Question

In the quadrilateral ABCD, we have AB = 3 cm, BC = 4 cm, AC = 5 cm, ∠A = 120°, ∠C = 70°. If we draw the circle with AC as diameter, which of the four vertices of ABCD would be inside the circle? Which of them would be outside this circle? Is any vertex on the circle?
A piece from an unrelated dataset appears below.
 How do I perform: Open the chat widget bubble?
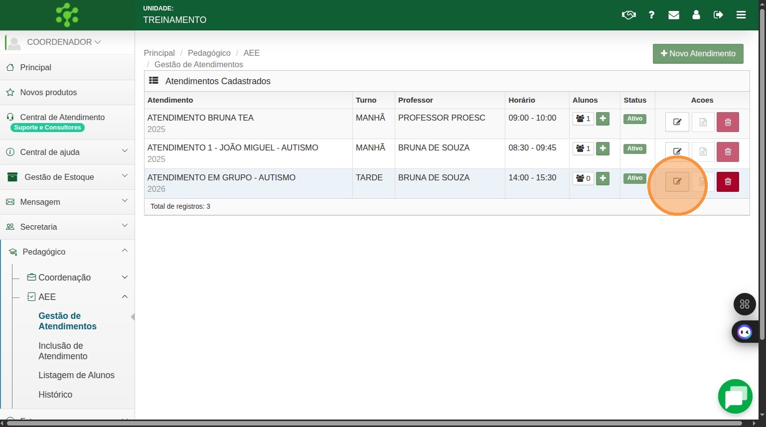(x=735, y=397)
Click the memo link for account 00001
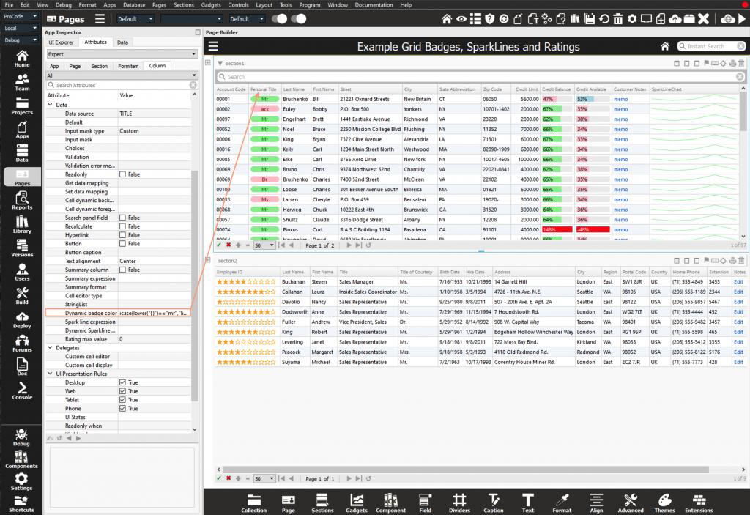Image resolution: width=750 pixels, height=515 pixels. click(x=620, y=99)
What about the circle with BD as diameter.

Answer 1

Given: AB = 3 cm, BC = 4 cm, AC = 5 cm, ∠A = 120° and ∠C = 70°

Consider the following:

AB² = 3² = 9

BC² = 4² = 16

AC² = 5² = 25

⇒ AC² = AB² + BC²

Therefore, by the converse of Pythagoras theorem, we get that ∠B = 90°.

Using angle sum property in quadrilateral ABCD:

∠A + ∠B + ∠C + ∠D = 360°

⇒ 120° + 90° + 70° + ∠D = 360°

⇒ 280° + ∠D = 360°

⇒ ∠D = 360° − 280° = 80°

We know that angle in a semi circle is a right angle.

If we draw a circle with AC as the diametre then vertex B will lie on the circle.

As the measure of ∠D is less than 90°, vertex D will lie outside the circle.

Thus, vertices A, B and C will lie on the circle.

Now, let us draw a circle with BD as the diametre.

As ∠A = 120° and ∠C = 70°, vertex A will lie inside the circle and vertex C will lie outside the circle.

Only vertices B and D will lie on the circle.